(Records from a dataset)
=== Section Start ===

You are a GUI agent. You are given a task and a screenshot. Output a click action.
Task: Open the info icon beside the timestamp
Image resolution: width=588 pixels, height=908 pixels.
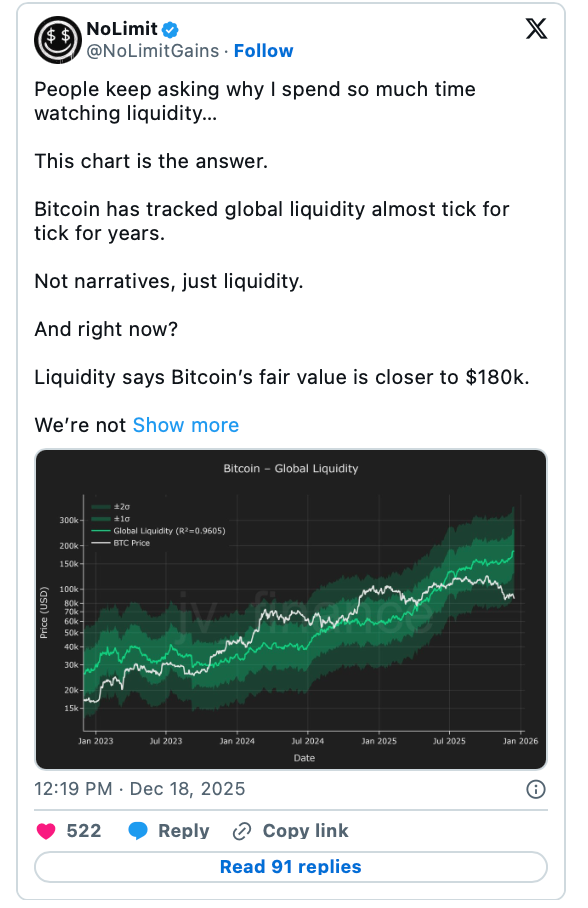click(x=536, y=789)
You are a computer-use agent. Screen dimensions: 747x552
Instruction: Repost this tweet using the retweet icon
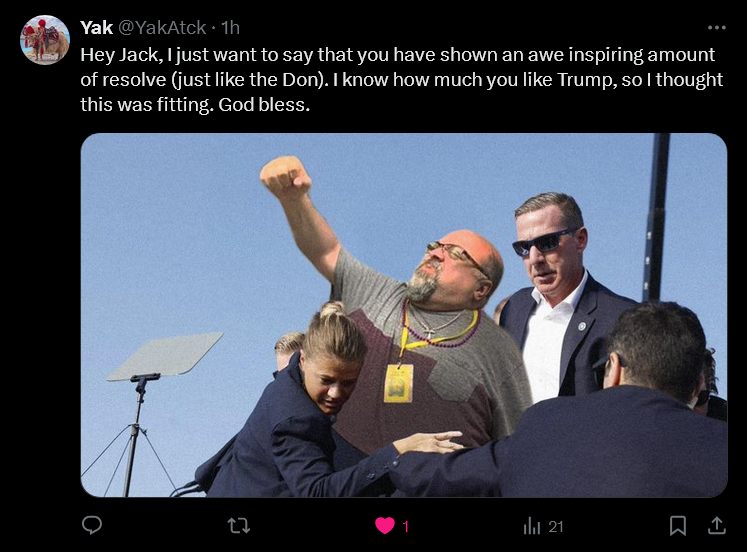(239, 525)
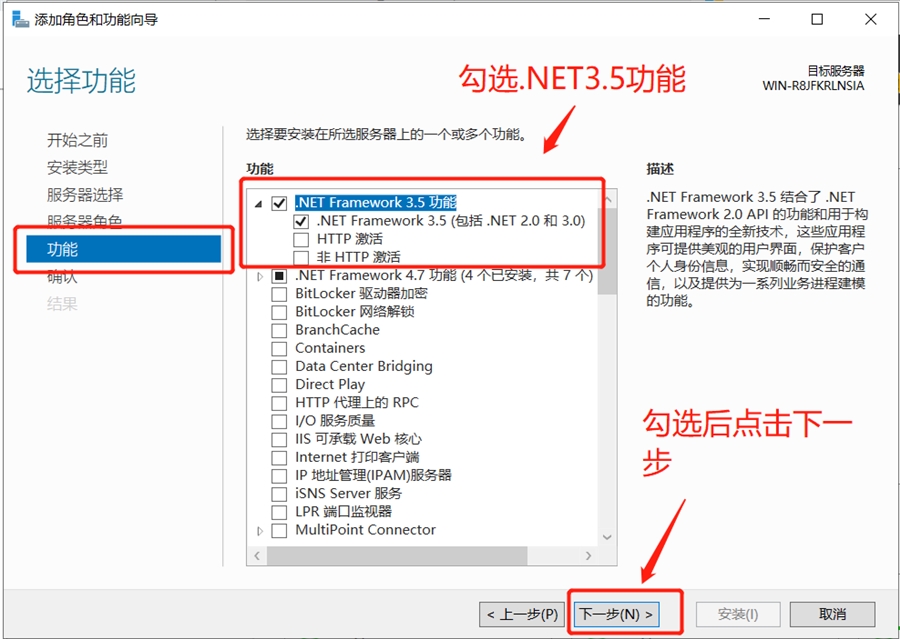Open the 安装类型 wizard step
900x639 pixels.
tap(77, 168)
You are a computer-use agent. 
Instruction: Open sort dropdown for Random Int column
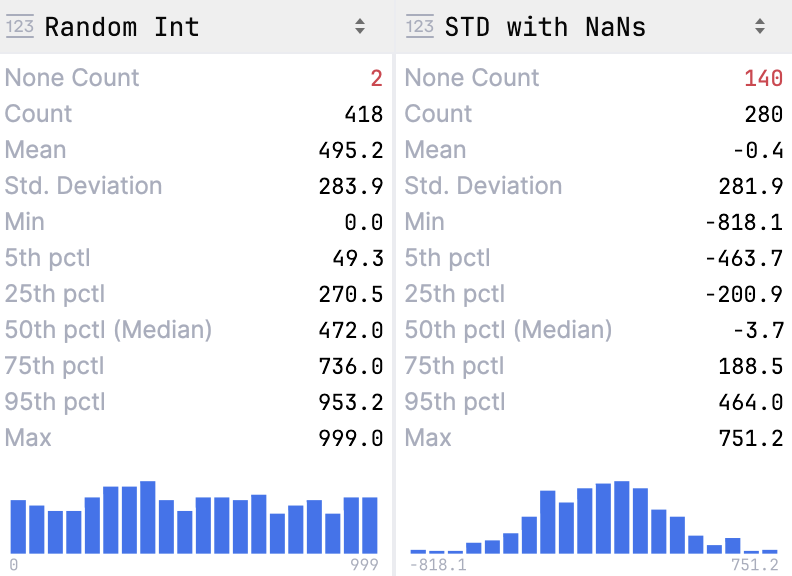360,27
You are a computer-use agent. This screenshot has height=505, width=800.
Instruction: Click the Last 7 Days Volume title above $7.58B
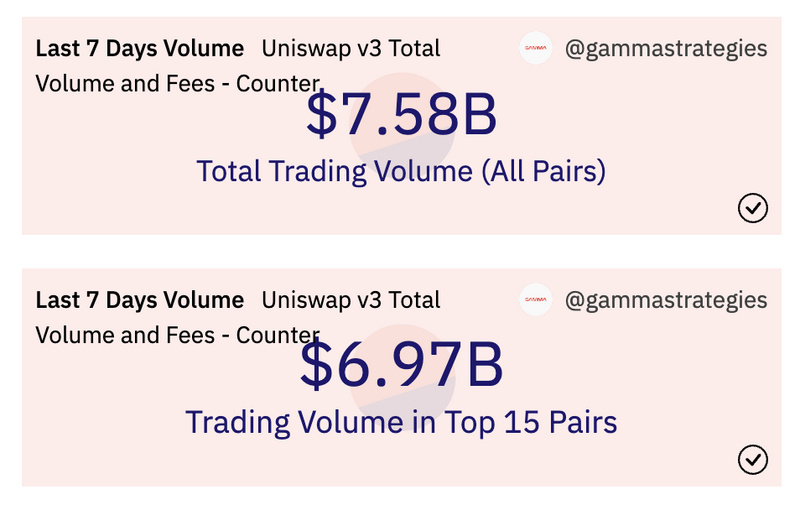coord(139,48)
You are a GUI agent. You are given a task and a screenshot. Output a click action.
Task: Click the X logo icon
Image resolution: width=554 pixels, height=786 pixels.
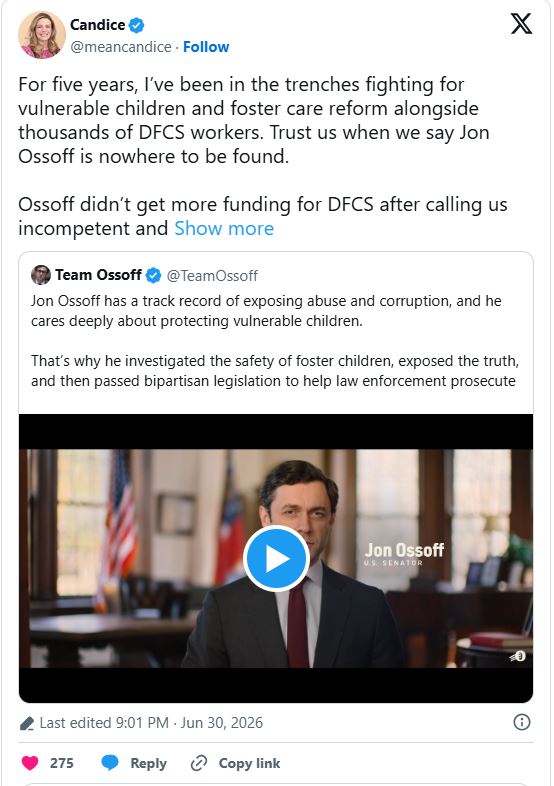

=== Section End ===

— EXERCISE REQUIREMENTS —
Exactly as written, give the entries above again, with no images.

— RESPONSE BELOW —
You are a GUI agent. You are given a task and a screenshot. Output a click action.
Task: Open the info icon beside the timestamp
Image resolution: width=588 pixels, height=908 pixels.
click(x=536, y=789)
You are a computer-use agent. Screen dimensions: 747x552
Instruction: Repost this tweet using the retweet icon
(239, 525)
Open the 安装类型 wizard step
900x639 pixels.
tap(77, 168)
You are a computer-use agent. 
Instruction: Open sort dropdown for Random Int column
360,27
You are a computer-use agent. This screenshot has height=505, width=800.
Instruction: Click the Last 7 Days Volume title above $7.58B
coord(139,48)
You are a GUI agent. You are given a task and a screenshot. Output a click action.
Task: Click the X logo icon
Image resolution: width=554 pixels, height=786 pixels.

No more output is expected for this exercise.